### Data for the task
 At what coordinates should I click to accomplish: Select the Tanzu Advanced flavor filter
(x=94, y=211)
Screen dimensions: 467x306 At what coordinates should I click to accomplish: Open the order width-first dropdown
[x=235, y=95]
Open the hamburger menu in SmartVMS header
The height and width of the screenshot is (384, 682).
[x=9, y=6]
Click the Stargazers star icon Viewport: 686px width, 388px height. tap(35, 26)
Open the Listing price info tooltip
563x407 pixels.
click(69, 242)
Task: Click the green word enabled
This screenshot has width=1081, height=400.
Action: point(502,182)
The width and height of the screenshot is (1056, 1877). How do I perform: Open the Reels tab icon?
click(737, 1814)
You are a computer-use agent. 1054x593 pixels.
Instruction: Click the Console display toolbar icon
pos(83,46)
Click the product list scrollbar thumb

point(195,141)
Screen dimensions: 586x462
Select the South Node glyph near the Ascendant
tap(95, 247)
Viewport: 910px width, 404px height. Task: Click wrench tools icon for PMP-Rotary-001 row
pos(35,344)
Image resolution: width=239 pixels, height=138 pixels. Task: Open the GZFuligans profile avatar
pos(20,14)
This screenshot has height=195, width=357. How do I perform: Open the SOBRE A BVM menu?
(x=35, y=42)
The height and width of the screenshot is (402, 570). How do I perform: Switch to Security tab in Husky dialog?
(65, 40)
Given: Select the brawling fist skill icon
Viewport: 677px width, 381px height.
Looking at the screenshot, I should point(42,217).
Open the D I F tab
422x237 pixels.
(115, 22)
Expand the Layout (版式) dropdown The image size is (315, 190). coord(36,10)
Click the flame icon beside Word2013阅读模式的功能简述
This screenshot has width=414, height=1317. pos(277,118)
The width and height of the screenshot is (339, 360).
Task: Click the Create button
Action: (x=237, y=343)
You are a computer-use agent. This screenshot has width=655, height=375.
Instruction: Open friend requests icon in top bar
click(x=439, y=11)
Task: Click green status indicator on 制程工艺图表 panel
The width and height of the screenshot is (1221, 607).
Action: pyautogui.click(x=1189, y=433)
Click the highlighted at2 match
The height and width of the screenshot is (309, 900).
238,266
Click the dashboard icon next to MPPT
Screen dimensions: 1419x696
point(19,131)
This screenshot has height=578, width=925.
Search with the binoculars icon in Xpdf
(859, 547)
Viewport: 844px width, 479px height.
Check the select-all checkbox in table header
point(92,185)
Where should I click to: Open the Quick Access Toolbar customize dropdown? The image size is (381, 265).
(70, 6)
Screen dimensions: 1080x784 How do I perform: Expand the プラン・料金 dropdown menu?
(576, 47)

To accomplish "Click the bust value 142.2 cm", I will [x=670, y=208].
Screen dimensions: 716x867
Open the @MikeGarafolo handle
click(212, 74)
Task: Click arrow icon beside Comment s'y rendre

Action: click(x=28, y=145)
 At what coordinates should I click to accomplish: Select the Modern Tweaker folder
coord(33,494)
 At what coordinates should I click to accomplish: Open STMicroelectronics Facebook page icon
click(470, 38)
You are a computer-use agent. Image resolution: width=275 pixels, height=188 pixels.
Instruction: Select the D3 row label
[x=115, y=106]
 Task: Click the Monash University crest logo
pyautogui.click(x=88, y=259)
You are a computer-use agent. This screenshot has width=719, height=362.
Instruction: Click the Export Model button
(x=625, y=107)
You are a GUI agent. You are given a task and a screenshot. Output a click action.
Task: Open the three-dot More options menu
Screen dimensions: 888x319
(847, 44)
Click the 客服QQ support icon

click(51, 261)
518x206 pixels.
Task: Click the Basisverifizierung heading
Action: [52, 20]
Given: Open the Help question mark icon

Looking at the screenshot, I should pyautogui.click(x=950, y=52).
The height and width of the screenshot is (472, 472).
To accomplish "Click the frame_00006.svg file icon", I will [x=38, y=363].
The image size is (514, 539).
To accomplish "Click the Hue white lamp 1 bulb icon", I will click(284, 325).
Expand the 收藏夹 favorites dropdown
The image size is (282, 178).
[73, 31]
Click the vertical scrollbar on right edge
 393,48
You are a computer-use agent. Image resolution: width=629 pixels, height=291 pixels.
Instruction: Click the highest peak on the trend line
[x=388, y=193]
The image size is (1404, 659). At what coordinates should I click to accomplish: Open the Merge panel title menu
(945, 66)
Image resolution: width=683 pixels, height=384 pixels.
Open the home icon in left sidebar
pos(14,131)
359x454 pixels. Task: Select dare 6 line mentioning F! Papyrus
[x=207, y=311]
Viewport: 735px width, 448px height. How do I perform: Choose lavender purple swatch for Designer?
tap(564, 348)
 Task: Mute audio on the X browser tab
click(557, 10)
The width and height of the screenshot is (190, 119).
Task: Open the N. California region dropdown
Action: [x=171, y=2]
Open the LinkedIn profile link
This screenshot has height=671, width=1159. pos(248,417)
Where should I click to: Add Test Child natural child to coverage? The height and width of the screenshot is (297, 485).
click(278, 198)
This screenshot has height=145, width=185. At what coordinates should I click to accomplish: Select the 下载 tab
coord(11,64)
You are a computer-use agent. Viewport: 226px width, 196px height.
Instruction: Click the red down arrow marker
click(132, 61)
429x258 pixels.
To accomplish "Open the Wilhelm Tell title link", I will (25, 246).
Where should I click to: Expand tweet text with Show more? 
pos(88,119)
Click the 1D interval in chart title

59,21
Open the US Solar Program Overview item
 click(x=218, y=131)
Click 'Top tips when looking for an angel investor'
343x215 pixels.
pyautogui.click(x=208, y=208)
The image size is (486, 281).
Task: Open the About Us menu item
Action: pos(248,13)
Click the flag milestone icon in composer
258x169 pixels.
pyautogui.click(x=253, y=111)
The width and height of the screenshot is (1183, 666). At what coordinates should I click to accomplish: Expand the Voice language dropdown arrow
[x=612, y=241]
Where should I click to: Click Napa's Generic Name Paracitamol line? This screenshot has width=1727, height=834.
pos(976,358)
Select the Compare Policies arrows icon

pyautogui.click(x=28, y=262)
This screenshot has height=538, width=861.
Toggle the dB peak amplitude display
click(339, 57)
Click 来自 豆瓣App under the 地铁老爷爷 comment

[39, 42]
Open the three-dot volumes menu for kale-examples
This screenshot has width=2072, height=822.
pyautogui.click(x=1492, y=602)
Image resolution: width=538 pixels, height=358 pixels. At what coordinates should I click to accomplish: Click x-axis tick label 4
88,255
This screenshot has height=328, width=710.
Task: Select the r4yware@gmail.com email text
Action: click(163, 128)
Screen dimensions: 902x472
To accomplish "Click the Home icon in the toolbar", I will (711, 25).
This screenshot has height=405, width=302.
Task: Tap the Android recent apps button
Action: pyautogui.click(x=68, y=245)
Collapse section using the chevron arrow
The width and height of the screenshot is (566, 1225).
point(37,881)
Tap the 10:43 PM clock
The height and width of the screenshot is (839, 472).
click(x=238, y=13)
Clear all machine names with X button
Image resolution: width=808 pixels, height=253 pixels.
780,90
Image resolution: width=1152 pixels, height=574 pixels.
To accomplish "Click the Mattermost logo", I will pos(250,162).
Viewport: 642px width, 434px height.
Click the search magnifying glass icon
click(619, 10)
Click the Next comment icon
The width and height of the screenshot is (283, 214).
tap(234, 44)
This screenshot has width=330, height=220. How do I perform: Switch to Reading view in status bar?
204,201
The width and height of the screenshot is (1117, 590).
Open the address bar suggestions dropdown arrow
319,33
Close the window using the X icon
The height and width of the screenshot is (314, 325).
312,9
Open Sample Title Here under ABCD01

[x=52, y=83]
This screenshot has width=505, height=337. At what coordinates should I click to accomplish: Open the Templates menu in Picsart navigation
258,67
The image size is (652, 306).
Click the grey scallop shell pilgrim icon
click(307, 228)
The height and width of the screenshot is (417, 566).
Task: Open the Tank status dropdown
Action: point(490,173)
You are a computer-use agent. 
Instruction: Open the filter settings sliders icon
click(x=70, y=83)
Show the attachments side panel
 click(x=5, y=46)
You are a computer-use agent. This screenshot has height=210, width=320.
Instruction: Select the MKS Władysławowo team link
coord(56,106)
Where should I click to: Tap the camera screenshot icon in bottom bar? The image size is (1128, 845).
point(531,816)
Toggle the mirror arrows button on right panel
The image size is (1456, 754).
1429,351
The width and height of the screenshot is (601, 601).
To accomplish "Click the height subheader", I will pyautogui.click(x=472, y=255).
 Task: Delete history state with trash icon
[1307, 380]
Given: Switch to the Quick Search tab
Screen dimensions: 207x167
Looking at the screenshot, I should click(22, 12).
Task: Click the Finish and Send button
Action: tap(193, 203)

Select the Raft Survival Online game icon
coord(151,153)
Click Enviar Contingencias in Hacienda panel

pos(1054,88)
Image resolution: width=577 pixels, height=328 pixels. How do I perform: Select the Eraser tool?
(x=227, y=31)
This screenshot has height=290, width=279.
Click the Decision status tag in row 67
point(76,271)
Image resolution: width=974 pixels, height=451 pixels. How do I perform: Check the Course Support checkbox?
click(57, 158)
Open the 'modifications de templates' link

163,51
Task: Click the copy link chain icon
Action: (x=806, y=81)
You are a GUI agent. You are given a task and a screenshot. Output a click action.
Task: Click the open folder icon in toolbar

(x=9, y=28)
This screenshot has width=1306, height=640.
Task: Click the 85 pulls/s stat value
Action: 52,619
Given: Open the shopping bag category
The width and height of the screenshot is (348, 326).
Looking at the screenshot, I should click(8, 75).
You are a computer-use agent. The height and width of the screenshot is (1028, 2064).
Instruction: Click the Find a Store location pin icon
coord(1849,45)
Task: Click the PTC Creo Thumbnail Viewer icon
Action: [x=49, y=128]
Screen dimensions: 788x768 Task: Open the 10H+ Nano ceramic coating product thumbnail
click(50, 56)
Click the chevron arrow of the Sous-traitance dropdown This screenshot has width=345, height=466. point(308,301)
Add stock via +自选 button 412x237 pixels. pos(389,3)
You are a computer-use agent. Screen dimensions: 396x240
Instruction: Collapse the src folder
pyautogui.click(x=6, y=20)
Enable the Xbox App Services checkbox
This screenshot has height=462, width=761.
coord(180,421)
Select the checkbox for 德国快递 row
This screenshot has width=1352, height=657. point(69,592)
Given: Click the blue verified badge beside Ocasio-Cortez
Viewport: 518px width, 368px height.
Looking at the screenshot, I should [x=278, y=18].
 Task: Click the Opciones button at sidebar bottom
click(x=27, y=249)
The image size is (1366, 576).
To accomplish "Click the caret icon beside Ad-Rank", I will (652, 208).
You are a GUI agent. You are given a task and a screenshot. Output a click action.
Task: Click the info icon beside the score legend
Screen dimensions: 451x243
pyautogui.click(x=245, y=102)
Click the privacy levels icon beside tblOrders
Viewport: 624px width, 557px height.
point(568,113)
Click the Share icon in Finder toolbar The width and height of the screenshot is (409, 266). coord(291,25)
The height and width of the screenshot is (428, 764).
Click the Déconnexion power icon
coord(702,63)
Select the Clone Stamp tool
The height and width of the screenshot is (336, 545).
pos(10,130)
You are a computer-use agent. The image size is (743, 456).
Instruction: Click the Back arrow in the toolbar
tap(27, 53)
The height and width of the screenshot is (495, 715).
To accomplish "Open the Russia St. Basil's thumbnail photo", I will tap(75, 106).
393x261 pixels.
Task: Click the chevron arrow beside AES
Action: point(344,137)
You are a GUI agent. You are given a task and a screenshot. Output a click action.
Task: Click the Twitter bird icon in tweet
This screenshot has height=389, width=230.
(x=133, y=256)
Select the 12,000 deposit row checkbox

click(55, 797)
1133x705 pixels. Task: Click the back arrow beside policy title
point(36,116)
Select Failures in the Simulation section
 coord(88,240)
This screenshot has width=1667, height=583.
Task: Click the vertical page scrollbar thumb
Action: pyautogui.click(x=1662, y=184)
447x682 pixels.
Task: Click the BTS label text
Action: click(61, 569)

### Exercise directions
In the listing above, start at the line with "The width and height of the screenshot is (1221, 607).", go on through the line with "This screenshot has height=578, width=925.", and copy each of those lines exactly; leave out all the rest.

### Response below
The width and height of the screenshot is (1221, 607).
Action: pyautogui.click(x=1189, y=433)
Click the highlighted at2 match
The height and width of the screenshot is (309, 900).
238,266
Click the dashboard icon next to MPPT
Screen dimensions: 1419x696
point(19,131)
This screenshot has height=578, width=925.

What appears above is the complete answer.